The Daily Meal notes that professional chefs prefer cooking over an open gas range because the ideal temperature can be reached faster and is easier to control. They're also cheaper to maintain and can be used with a wider variety of non-specialty cookware. Many cooks attribute the flavor profile and texture of signature dishes directly to the open flame of a gas range and say that cooking on an electric stove is an incomparable method.

Berkeley was one of the first cities to begin enacting the gas stove ban in 2019 and is still in litigation with The California Restaurant Association, which attempted to block the ban with a lawsuit. Restaurateurs in California worry that the ban will affect established menus that rely on gas cooking methods and fear the cost of replacing expensive appliances.

Why ban gas stoves and who's affected?

Tensions are on high heat in California after the implementation of a gas stove ban in new construction began in 2019, according to The Takeout. Since then, over 50 cities and counties across the Golden State have joined the ban, with other cities and states nationwide considering similar measures. Green initiatives fuel the reasoning behind the ban, but the flame of hope still burns for restaurateurs and home cooks attached to their gas ranges.

Buildings in the state of California create 43% of greenhouse gas emissions and 25% of emissions overall.
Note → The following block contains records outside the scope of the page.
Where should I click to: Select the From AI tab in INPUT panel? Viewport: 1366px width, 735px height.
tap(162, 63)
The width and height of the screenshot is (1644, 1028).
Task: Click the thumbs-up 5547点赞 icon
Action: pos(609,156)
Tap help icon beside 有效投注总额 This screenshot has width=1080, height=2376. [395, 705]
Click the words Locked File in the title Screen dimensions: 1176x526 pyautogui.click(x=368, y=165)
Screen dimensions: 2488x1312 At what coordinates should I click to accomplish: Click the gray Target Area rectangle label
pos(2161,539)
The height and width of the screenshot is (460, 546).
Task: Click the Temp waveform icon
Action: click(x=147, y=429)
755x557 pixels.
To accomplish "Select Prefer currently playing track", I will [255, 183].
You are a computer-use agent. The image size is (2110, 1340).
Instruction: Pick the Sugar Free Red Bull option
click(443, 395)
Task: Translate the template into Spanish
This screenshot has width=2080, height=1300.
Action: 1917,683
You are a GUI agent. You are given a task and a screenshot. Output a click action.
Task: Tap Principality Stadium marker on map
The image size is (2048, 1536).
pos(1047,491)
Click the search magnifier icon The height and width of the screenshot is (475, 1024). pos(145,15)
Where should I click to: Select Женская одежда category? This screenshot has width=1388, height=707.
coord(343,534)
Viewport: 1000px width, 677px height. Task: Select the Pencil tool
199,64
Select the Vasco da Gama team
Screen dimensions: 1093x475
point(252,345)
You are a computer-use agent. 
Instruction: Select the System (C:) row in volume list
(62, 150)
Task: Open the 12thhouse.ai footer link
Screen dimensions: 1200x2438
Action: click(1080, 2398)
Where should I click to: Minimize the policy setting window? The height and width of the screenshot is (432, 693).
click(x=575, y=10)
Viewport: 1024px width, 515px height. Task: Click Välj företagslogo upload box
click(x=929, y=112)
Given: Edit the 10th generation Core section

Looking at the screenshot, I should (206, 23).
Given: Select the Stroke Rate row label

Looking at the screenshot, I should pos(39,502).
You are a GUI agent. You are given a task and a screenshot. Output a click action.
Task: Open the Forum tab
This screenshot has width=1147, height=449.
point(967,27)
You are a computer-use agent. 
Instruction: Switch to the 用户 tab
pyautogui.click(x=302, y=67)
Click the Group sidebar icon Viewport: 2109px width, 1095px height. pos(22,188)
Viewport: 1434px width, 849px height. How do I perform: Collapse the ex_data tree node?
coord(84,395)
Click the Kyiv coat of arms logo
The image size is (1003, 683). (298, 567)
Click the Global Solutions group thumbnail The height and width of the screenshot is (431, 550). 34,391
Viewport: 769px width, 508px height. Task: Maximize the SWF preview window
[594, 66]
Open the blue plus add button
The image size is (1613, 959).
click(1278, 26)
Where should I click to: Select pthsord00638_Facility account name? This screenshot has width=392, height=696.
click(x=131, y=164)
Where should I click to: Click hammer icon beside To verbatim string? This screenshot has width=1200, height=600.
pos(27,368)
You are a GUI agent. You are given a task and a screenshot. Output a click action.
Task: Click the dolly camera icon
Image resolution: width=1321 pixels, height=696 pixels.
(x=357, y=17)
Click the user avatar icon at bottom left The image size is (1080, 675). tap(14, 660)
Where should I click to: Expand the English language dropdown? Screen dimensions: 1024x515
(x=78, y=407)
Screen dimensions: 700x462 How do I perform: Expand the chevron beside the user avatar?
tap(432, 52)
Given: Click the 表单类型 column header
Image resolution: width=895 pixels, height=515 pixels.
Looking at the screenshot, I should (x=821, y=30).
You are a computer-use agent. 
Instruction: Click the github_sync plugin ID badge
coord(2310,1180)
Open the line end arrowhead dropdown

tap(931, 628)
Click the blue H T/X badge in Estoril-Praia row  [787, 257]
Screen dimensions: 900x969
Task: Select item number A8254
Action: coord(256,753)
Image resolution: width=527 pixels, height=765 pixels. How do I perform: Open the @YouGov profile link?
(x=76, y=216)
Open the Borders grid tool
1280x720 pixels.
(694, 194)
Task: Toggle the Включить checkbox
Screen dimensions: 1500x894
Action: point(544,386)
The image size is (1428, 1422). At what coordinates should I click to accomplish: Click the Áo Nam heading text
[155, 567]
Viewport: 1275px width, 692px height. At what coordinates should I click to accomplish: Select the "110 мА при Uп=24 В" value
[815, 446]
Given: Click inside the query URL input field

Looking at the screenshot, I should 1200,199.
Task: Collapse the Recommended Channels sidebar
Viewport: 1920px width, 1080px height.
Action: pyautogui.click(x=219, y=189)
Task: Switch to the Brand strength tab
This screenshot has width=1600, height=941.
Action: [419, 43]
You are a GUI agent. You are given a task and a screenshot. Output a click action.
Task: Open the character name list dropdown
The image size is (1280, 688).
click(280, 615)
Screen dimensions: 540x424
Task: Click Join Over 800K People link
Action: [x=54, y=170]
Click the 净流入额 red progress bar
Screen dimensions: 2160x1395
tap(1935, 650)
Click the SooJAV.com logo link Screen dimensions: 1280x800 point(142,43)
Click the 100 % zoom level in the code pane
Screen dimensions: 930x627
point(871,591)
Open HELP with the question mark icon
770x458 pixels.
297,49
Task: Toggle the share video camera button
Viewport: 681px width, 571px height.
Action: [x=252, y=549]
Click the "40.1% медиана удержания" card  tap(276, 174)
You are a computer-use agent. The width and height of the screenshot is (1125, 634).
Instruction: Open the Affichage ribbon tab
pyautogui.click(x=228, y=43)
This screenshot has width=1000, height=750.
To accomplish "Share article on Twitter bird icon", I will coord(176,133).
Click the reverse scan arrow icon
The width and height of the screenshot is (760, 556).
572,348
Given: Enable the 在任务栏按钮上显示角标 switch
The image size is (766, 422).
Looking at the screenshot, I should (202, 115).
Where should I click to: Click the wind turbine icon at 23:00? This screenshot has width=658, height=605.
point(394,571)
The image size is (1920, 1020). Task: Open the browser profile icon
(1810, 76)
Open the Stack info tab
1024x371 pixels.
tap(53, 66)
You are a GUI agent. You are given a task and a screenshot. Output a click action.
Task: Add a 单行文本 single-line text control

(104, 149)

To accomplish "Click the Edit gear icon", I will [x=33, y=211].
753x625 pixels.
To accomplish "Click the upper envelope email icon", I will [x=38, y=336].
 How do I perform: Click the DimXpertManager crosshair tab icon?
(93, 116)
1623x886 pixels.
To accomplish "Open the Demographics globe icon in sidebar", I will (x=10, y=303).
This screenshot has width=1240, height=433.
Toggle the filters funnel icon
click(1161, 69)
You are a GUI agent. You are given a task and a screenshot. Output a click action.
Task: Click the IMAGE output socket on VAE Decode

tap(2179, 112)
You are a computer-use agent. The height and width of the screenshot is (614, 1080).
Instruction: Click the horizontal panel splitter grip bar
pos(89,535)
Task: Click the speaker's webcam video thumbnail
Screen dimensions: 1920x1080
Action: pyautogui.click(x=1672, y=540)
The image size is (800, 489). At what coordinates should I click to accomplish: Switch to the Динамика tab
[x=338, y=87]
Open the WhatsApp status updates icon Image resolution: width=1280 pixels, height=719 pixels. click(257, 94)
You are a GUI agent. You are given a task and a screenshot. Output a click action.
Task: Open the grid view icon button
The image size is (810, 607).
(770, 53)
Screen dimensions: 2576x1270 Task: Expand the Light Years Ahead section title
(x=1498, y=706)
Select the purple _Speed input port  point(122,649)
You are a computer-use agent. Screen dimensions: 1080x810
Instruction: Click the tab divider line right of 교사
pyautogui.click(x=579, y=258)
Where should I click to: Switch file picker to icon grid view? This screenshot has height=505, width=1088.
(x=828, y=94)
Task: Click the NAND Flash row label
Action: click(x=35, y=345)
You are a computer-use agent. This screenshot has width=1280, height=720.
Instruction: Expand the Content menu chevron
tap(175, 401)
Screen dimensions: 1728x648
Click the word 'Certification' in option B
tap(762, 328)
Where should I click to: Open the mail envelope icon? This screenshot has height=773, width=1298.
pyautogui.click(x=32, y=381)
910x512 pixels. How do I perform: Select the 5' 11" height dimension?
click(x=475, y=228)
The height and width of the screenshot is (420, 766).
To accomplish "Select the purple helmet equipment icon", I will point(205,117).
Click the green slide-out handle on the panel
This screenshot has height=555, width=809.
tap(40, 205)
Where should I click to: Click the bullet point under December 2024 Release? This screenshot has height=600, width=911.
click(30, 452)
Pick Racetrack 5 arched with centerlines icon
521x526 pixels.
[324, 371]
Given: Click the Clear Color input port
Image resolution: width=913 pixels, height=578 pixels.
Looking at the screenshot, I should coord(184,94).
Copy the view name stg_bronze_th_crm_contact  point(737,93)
The ordinance banning gas stoves from all new residential and commercial construction was enacted in an effort to reduce harmful greenhouse gases to zero by 2023.

As the gas stove ban only applies to new construction, restaurants and residences currently using gas ranges will not be affected as of yet. Buildings currently using gas will not be required to find an alternate heat source unless they move to a new build. Still, many restaurateurs remain concerned as local policymakers hone in on the fact that buildings emit more greenhouse gasses than cars in California. It has been noted that easy environmental fixes are minimal, and tackling future issues will require greater sacrifice going forward.